Could you copy out every one of the items below word for word, keeping each line unchanged?

· · · · ·

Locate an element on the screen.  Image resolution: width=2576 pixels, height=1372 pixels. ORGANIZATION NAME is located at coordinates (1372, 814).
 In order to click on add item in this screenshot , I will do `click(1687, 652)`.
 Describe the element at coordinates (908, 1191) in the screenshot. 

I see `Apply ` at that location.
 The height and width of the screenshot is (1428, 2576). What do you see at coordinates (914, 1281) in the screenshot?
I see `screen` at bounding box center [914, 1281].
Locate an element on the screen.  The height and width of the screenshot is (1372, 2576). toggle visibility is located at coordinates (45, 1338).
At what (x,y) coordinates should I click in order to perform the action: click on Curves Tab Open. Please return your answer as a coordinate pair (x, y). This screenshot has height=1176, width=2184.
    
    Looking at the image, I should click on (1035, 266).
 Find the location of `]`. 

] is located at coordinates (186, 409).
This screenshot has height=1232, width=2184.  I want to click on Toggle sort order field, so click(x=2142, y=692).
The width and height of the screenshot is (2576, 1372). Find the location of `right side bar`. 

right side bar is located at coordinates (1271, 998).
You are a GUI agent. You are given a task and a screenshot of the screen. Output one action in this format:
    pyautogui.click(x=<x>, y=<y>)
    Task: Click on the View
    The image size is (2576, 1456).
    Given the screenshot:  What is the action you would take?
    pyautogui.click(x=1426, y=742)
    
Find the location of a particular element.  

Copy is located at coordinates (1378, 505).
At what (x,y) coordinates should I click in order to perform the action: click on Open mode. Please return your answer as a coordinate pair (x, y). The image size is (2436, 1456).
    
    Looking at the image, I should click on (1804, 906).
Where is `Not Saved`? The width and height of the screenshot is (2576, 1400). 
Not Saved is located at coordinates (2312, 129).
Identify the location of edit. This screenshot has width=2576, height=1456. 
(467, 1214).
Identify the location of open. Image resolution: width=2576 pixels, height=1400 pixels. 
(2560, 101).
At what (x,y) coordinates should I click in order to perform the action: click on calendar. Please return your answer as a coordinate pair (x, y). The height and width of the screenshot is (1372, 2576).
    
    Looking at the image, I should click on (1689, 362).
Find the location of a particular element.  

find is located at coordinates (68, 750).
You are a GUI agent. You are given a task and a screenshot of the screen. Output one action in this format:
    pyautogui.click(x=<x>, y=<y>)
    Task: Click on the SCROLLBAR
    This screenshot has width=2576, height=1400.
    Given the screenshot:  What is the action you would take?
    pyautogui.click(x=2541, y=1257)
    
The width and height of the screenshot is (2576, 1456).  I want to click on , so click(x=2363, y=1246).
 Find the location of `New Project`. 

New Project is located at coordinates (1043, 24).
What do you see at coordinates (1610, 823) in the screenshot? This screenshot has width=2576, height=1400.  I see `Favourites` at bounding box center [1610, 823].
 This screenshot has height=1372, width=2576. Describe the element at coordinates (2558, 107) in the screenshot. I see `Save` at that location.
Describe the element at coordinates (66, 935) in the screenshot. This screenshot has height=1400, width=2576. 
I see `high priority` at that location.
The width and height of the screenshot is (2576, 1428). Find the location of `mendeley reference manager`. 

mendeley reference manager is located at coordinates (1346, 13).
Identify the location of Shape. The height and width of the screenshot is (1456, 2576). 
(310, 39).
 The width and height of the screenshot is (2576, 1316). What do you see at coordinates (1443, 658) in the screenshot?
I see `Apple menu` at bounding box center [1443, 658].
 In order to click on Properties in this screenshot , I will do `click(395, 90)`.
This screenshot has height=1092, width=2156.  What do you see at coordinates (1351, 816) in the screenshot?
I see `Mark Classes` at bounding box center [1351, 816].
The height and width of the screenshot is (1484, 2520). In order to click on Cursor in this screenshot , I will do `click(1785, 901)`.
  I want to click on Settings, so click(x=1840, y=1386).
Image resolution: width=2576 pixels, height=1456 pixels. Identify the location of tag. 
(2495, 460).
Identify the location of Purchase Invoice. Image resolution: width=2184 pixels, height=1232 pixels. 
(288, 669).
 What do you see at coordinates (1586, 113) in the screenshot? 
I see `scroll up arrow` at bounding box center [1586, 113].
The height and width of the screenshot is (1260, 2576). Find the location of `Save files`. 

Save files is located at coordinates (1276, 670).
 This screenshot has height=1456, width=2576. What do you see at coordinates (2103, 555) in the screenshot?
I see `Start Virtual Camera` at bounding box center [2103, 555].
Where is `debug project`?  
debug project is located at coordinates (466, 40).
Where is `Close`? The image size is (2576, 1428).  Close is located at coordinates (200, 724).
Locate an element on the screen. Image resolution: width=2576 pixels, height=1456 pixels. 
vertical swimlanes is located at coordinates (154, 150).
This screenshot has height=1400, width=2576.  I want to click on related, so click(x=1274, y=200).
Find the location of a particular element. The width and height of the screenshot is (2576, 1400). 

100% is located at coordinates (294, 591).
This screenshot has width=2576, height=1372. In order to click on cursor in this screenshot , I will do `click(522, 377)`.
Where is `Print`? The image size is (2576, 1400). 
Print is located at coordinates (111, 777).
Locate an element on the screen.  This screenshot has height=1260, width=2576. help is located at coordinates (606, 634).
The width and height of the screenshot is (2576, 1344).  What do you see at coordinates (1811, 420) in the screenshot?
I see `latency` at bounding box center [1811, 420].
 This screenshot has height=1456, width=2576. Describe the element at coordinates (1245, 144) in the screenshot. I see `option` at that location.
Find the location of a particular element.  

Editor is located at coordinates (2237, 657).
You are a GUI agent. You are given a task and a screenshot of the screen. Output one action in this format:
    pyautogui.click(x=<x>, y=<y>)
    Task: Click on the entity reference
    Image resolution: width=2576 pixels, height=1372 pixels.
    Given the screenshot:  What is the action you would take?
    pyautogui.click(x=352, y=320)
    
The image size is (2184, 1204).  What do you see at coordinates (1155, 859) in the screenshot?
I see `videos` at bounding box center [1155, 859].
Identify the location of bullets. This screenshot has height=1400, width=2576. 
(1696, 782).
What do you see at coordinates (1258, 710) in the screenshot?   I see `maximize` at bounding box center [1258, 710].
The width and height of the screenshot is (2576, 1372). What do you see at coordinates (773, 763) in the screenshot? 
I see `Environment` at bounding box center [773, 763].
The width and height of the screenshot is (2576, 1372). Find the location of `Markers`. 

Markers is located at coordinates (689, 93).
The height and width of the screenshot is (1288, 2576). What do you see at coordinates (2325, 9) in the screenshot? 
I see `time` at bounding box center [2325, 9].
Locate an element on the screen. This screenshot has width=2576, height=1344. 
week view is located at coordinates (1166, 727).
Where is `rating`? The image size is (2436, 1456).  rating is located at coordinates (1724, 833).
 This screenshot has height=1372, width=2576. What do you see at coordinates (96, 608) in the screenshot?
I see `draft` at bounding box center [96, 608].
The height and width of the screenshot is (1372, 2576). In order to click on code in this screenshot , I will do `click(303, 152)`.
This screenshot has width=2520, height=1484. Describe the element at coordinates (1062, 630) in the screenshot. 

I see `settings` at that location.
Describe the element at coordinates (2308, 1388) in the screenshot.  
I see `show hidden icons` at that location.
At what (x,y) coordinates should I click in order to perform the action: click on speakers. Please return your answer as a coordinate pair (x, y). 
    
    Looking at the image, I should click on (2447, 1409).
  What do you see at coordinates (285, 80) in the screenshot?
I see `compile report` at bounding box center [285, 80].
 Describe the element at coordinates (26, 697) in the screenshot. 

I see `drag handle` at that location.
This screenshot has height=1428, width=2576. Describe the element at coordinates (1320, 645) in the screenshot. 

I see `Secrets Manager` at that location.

· · · · ·

*ANSWER TO THE TASK*:
Locate an element on the screen.  Image resolution: width=2576 pixels, height=1372 pixels. ORGANIZATION NAME is located at coordinates (1372, 814).
 In order to click on add item in this screenshot , I will do `click(1687, 652)`.
 Describe the element at coordinates (908, 1191) in the screenshot. 

I see `Apply ` at that location.
 The height and width of the screenshot is (1428, 2576). What do you see at coordinates (914, 1281) in the screenshot?
I see `screen` at bounding box center [914, 1281].
Locate an element on the screen.  The height and width of the screenshot is (1372, 2576). toggle visibility is located at coordinates (45, 1338).
At what (x,y) coordinates should I click in order to perform the action: click on Curves Tab Open. Please return your answer as a coordinate pair (x, y). This screenshot has height=1176, width=2184.
    
    Looking at the image, I should click on (1035, 266).
 Find the location of `]`. 

] is located at coordinates (186, 409).
This screenshot has height=1232, width=2184.  I want to click on Toggle sort order field, so click(x=2142, y=692).
The width and height of the screenshot is (2576, 1372). Find the location of `right side bar`. 

right side bar is located at coordinates (1271, 998).
You are a GUI agent. You are given a task and a screenshot of the screen. Output one action in this format:
    pyautogui.click(x=<x>, y=<y>)
    Task: Click on the View
    The image size is (2576, 1456).
    Given the screenshot:  What is the action you would take?
    pyautogui.click(x=1426, y=742)
    
Find the location of a particular element.  

Copy is located at coordinates (1378, 505).
At what (x,y) coordinates should I click in order to perform the action: click on Open mode. Please return your answer as a coordinate pair (x, y). The image size is (2436, 1456).
    
    Looking at the image, I should click on (1804, 906).
Where is `Not Saved`? The width and height of the screenshot is (2576, 1400). 
Not Saved is located at coordinates (2312, 129).
Identify the location of edit. This screenshot has width=2576, height=1456. 
(467, 1214).
Identify the location of open. Image resolution: width=2576 pixels, height=1400 pixels. 
(2560, 101).
At what (x,y) coordinates should I click in order to perform the action: click on calendar. Please return your answer as a coordinate pair (x, y). The height and width of the screenshot is (1372, 2576).
    
    Looking at the image, I should click on (1689, 362).
Find the location of a particular element.  

find is located at coordinates (68, 750).
You are a GUI agent. You are given a task and a screenshot of the screen. Output one action in this format:
    pyautogui.click(x=<x>, y=<y>)
    Task: Click on the SCROLLBAR
    This screenshot has width=2576, height=1400.
    Given the screenshot:  What is the action you would take?
    pyautogui.click(x=2541, y=1257)
    
The width and height of the screenshot is (2576, 1456).  I want to click on , so click(x=2363, y=1246).
 Find the location of `New Project`. 

New Project is located at coordinates (1043, 24).
What do you see at coordinates (1610, 823) in the screenshot? This screenshot has width=2576, height=1400.  I see `Favourites` at bounding box center [1610, 823].
 This screenshot has height=1372, width=2576. Describe the element at coordinates (2558, 107) in the screenshot. I see `Save` at that location.
Describe the element at coordinates (66, 935) in the screenshot. This screenshot has height=1400, width=2576. 
I see `high priority` at that location.
The width and height of the screenshot is (2576, 1428). Find the location of `mendeley reference manager`. 

mendeley reference manager is located at coordinates (1346, 13).
Identify the location of Shape. The height and width of the screenshot is (1456, 2576). 
(310, 39).
 The width and height of the screenshot is (2576, 1316). What do you see at coordinates (1443, 658) in the screenshot?
I see `Apple menu` at bounding box center [1443, 658].
 In order to click on Properties in this screenshot , I will do `click(395, 90)`.
This screenshot has height=1092, width=2156.  What do you see at coordinates (1351, 816) in the screenshot?
I see `Mark Classes` at bounding box center [1351, 816].
The height and width of the screenshot is (1484, 2520). In order to click on Cursor in this screenshot , I will do `click(1785, 901)`.
  I want to click on Settings, so click(x=1840, y=1386).
Image resolution: width=2576 pixels, height=1456 pixels. Identify the location of tag. 
(2495, 460).
Identify the location of Purchase Invoice. Image resolution: width=2184 pixels, height=1232 pixels. 
(288, 669).
 What do you see at coordinates (1586, 113) in the screenshot? 
I see `scroll up arrow` at bounding box center [1586, 113].
The height and width of the screenshot is (1260, 2576). Find the location of `Save files`. 

Save files is located at coordinates (1276, 670).
 This screenshot has height=1456, width=2576. What do you see at coordinates (2103, 555) in the screenshot?
I see `Start Virtual Camera` at bounding box center [2103, 555].
Where is `debug project`?  
debug project is located at coordinates (466, 40).
Where is `Close`? The image size is (2576, 1428).  Close is located at coordinates (200, 724).
Locate an element on the screen. Image resolution: width=2576 pixels, height=1456 pixels. 
vertical swimlanes is located at coordinates (154, 150).
This screenshot has height=1400, width=2576.  I want to click on related, so click(x=1274, y=200).
Find the location of a particular element. The width and height of the screenshot is (2576, 1400). 

100% is located at coordinates (294, 591).
This screenshot has width=2576, height=1372. In order to click on cursor in this screenshot , I will do `click(522, 377)`.
Where is `Print`? The image size is (2576, 1400). 
Print is located at coordinates (111, 777).
Locate an element on the screen.  This screenshot has height=1260, width=2576. help is located at coordinates (606, 634).
The width and height of the screenshot is (2576, 1344).  What do you see at coordinates (1811, 420) in the screenshot?
I see `latency` at bounding box center [1811, 420].
 This screenshot has height=1456, width=2576. Describe the element at coordinates (1245, 144) in the screenshot. I see `option` at that location.
Find the location of a particular element.  

Editor is located at coordinates (2237, 657).
You are a GUI agent. You are given a task and a screenshot of the screen. Output one action in this format:
    pyautogui.click(x=<x>, y=<y>)
    Task: Click on the entity reference
    Image resolution: width=2576 pixels, height=1372 pixels.
    Given the screenshot:  What is the action you would take?
    pyautogui.click(x=352, y=320)
    
The image size is (2184, 1204).  What do you see at coordinates (1155, 859) in the screenshot?
I see `videos` at bounding box center [1155, 859].
Identify the location of bullets. This screenshot has height=1400, width=2576. 
(1696, 782).
What do you see at coordinates (1258, 710) in the screenshot?   I see `maximize` at bounding box center [1258, 710].
The width and height of the screenshot is (2576, 1372). What do you see at coordinates (773, 763) in the screenshot? 
I see `Environment` at bounding box center [773, 763].
The width and height of the screenshot is (2576, 1372). Find the location of `Markers`. 

Markers is located at coordinates (689, 93).
The height and width of the screenshot is (1288, 2576). What do you see at coordinates (2325, 9) in the screenshot? 
I see `time` at bounding box center [2325, 9].
Locate an element on the screen. This screenshot has width=2576, height=1344. 
week view is located at coordinates (1166, 727).
Where is `rating`? The image size is (2436, 1456).  rating is located at coordinates (1724, 833).
 This screenshot has height=1372, width=2576. What do you see at coordinates (96, 608) in the screenshot?
I see `draft` at bounding box center [96, 608].
The height and width of the screenshot is (1372, 2576). In order to click on code in this screenshot , I will do `click(303, 152)`.
This screenshot has width=2520, height=1484. Describe the element at coordinates (1062, 630) in the screenshot. 

I see `settings` at that location.
Describe the element at coordinates (2308, 1388) in the screenshot.  
I see `show hidden icons` at that location.
At what (x,y) coordinates should I click in order to perform the action: click on speakers. Please return your answer as a coordinate pair (x, y). 
    
    Looking at the image, I should click on (2447, 1409).
  What do you see at coordinates (285, 80) in the screenshot?
I see `compile report` at bounding box center [285, 80].
 Describe the element at coordinates (26, 697) in the screenshot. 

I see `drag handle` at that location.
This screenshot has height=1428, width=2576. Describe the element at coordinates (1320, 645) in the screenshot. 

I see `Secrets Manager` at that location.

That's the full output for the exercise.